Kiln recently announced the conclusion of its Series A funding round. The platform collected over 17 million dollars with the help of names like Illuminate Financial, ConsenSys, Kraken Ventures, GSR, Leadblock Partners, Sparkle Ventures, etc.
The news was shared through the official Twitter account of Kiln with a short video that revealed several key investors. The fund will go toward expanding Kiln’s staking framework product line.
Kiln, is a top supplier of staking technology, with assets valued at more than $500 million. Kiln firmly believes that institutionalization is what the staking market is heading toward. Consequently, it is time for businesses to move on from validators.
It hints towards creating multiple validator-agnostic services and APIs. These services will facilitate multiple-provider staking, allowing users to stake digital assets wherever they’re being stored. Exchanges, custodians, and wallets can avail themselves of this property without any hitch.
With the industry evolving rapidly, Kiln is offering a viable position to equip and accelerate the aggregator role. Kiln has predicted that the demand for staking Ether will increase greatly since Ethereum switched to a PoS (proof-of-stake) consensus.

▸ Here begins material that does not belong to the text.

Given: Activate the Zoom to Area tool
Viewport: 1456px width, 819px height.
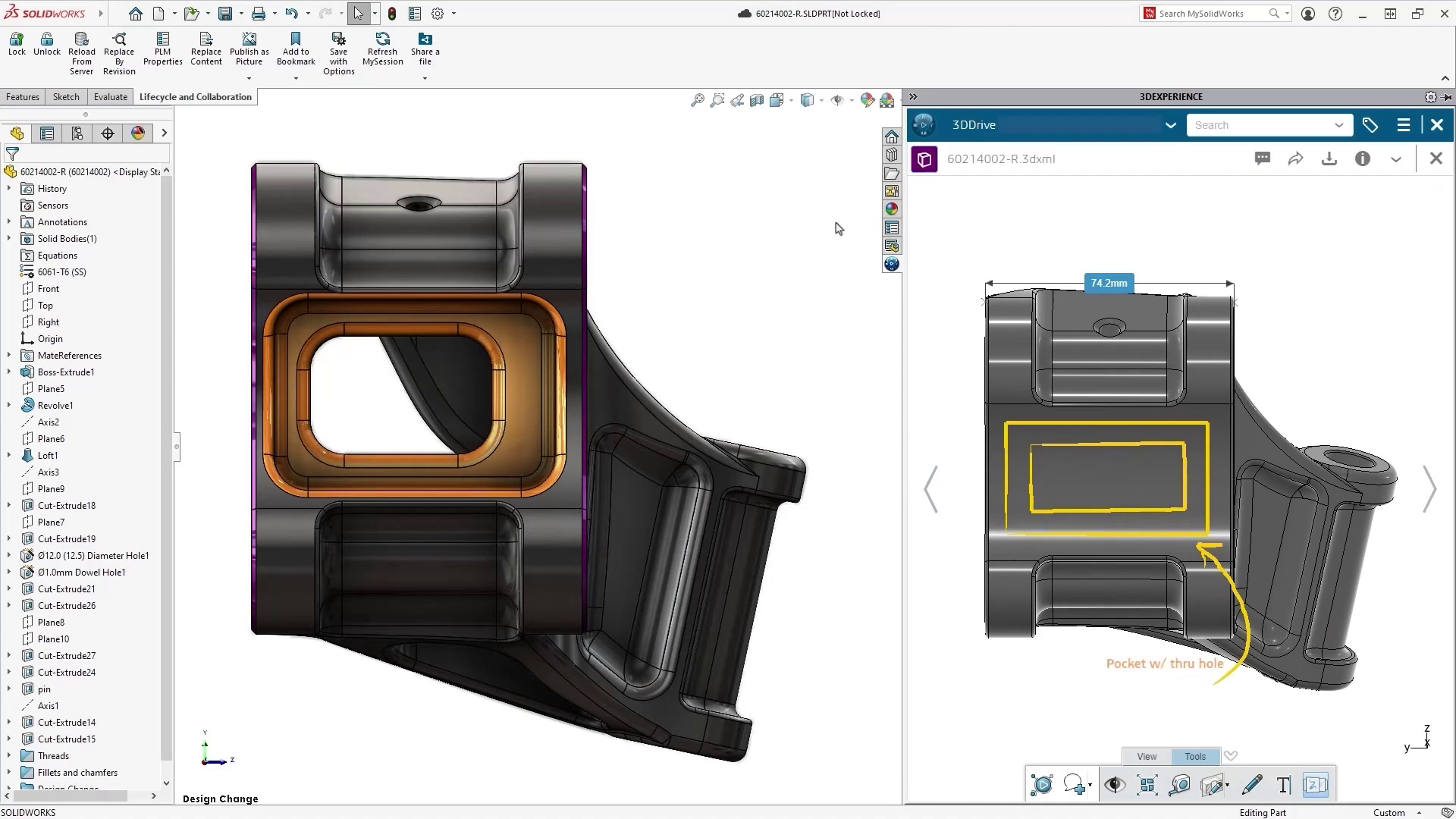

Currently, users have only staked 12.5% of the total Ethereum supply. The number is quite low compared to the average of 50% to 80% of other proof-of-stake assets. With Ethereum offering an annual percentage yield of 6% to 7%, attractive returns entice more customers.
Now that Kiln has acquired enough funds to work on its plans, the industry can expect the platform to skyrocket in market standing.